Ghosts of the Leningrad siege (via my father).
Bits and pieces of light reading: Richard Kadrey's Sandman Slim, a recommendation from Brent that I enjoyed quite a bit (I've read other books rather like it - it is along Dresden Files lines - also we are in the thick of an angel-demon zeitgeist, and I was struck by similarities to the TV series Supernatural - but it is really appealingly well-written, with a fresh and lively and distinctive first-person voice); and Tom Rob Smith's Child 44, which seems to me flawed in various respects but so energetic and interesting and engaging that I was willing to forgive various implausibilities and awkward handlings of narrative point of view.
I got a good haul of books on Saturday at the Hobbies & Books store in Grand Harbour, which is unfortunately closing - but all books were discounted 30%, with an additional free fourth book for every three purchased. A few of the ones I walked away with are true local curiosities, which I will perhaps post about anon...
I'm looking at a funny situation vis-a-vis work. I'm very tempted to plunge straight into drafting the new novel, but have decided it is impractical and that it will be better for me to leave it on the boil for a little while and come back to it later in the fall. I'll be in Ottawa for ten days or so in September, and then I'll be in New York for about four weeks in October, with side trips to Maine (for a friend's wedding) and Buffalo (for a conference).
The talk for NEASECS will be a preview of the ABCs of the novel project in the form of an argument about Laurence Sterne and novelistic conventions for the transcription of human movement and expression, and I'm also giving a talk earlier that month at the Fordham 18th-century seminar on Richardson's Clarissa; so that's two high-quality talks to write.
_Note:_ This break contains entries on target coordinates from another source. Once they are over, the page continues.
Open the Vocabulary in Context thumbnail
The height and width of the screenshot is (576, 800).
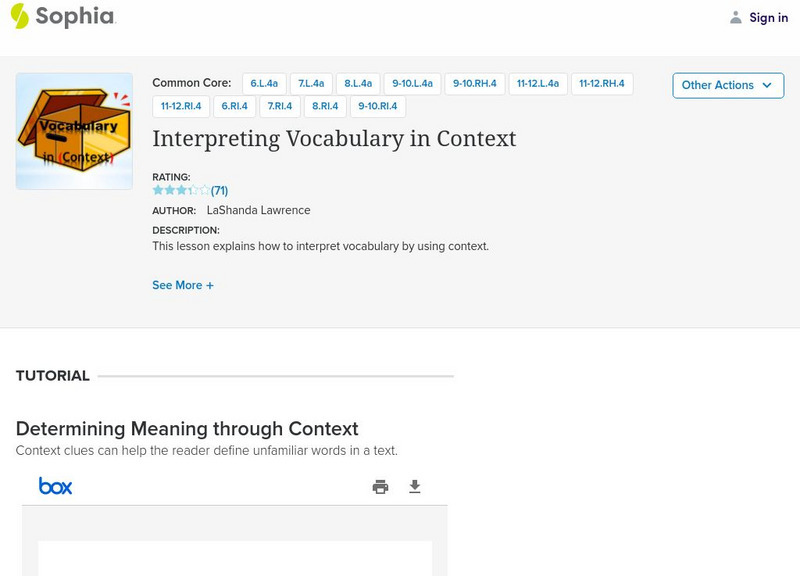(x=74, y=131)
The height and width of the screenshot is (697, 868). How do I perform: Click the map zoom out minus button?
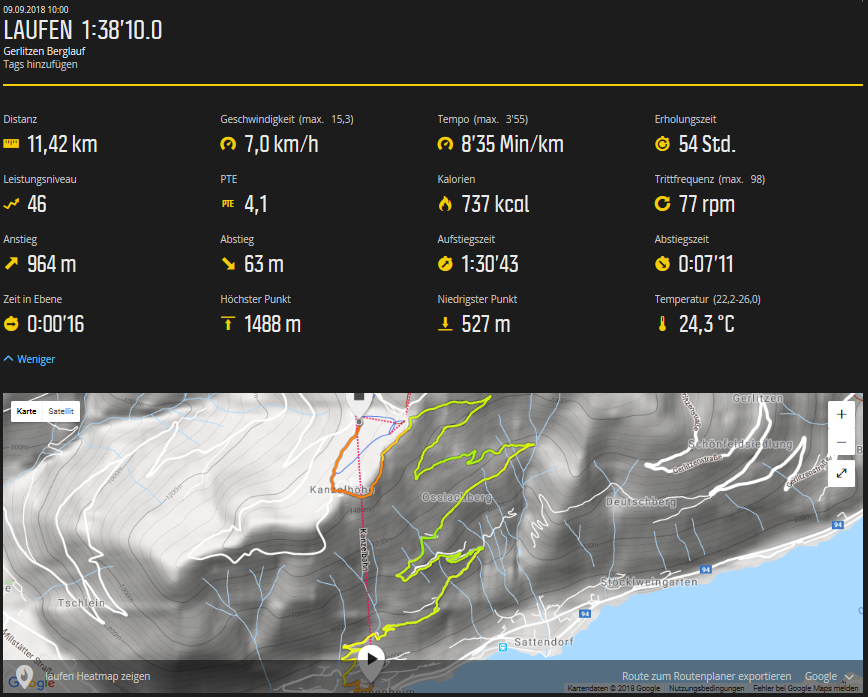coord(841,442)
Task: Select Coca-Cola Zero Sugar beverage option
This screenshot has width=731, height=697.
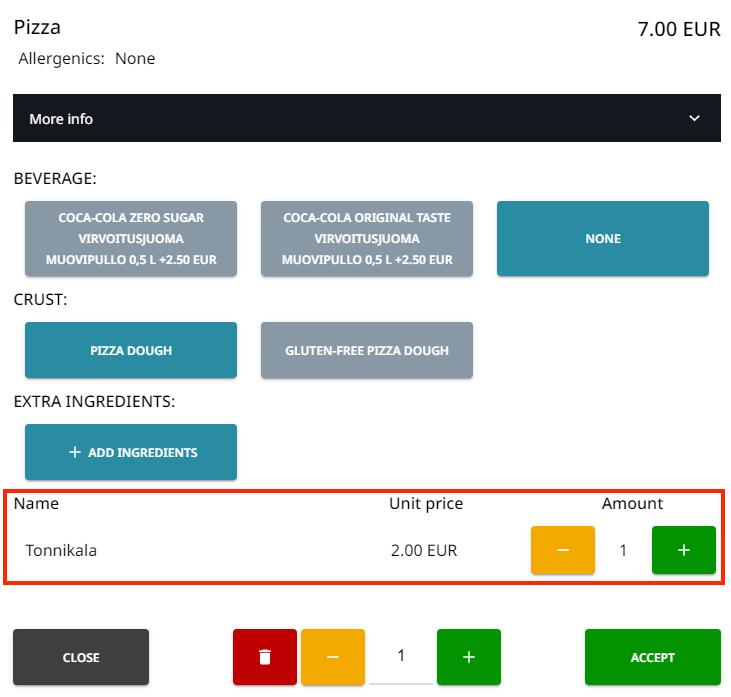Action: coord(131,239)
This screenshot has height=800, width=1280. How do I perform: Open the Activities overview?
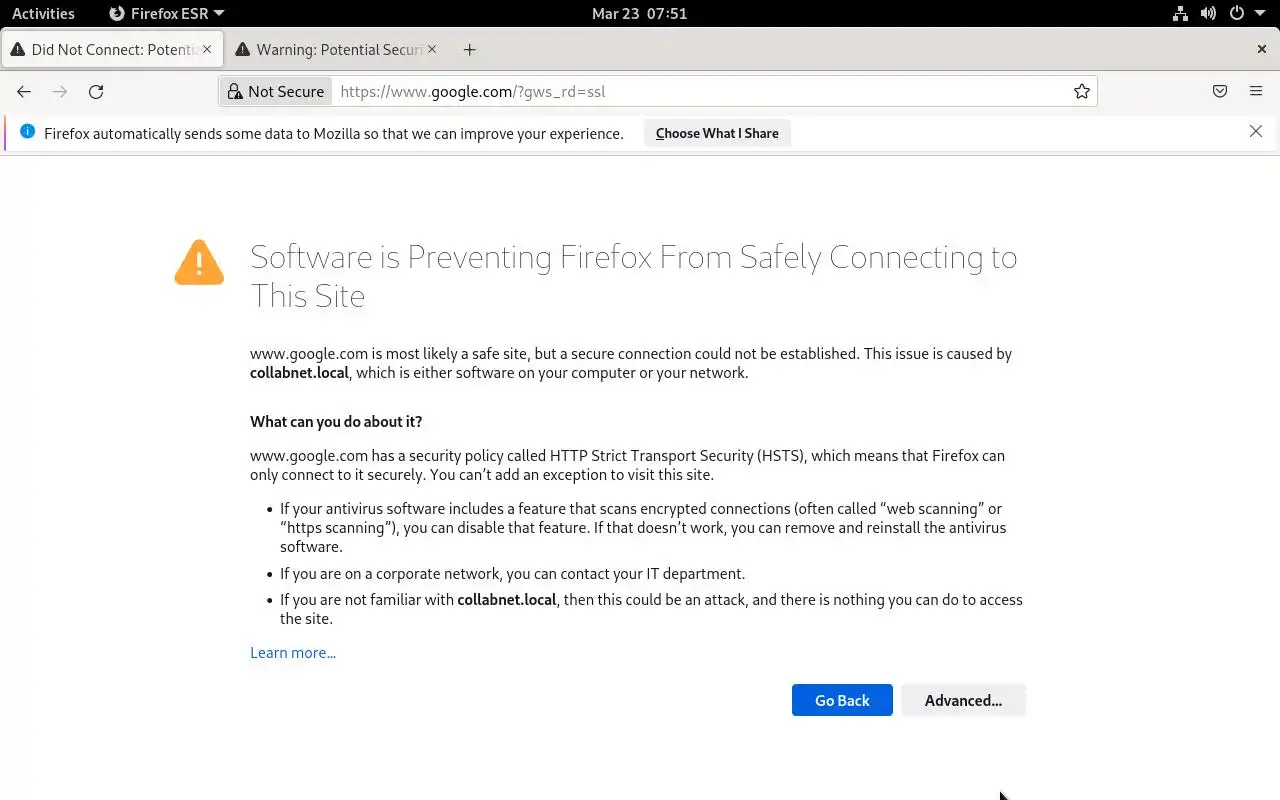(43, 14)
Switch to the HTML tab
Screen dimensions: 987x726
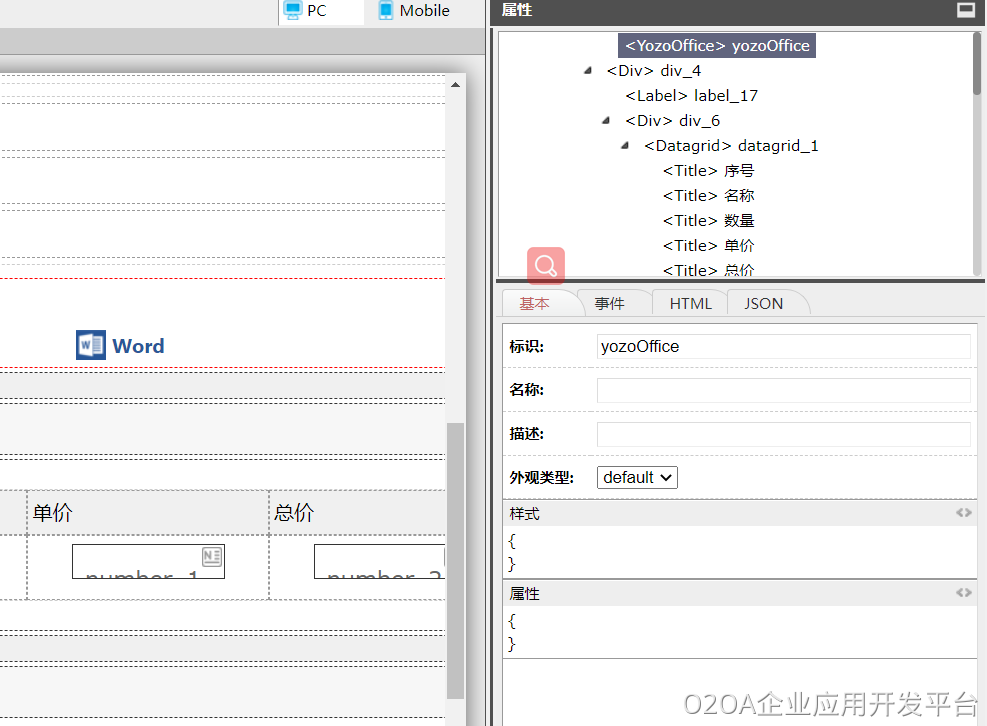(x=690, y=304)
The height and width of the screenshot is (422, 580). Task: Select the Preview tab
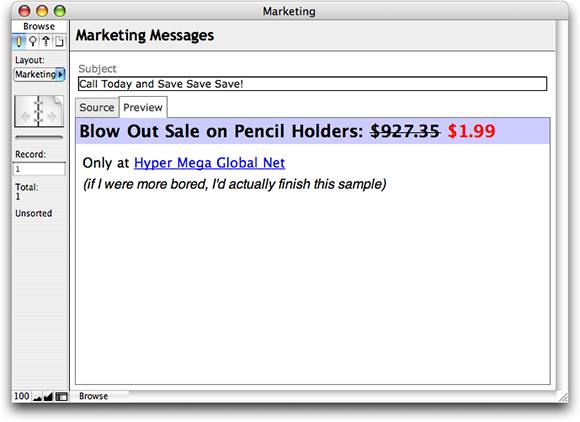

I also have two tenure letters to write this month, the first ones I have done (I turned down a few before I had tenure and I also turned down one or two in the first year I had tenure, but at this point I really have no good reason to say no, it is an important part of service to the profession); so I think that really my goal for the rest of the month is to write those two letters and get to work on Sterne and Richardson so that when I leave for Ottawa I at least have something down on paper in the way of draft. I may only have a week or so in Cayman between the return from Ottawa and the departure for New York, and it will be foolish to count on getting a lot of work done then; and my notion for the work I'll do during the New York weeks, aside from school catch-up stuff and the seasonal flood of letters of recommendation, is that it will be a good time to give the style book a wholesale going-over...
I am glad your friend Arielle has red clogs and her skylights are just like mine, but I'm going to assume her house is that neat for the photo shoot!!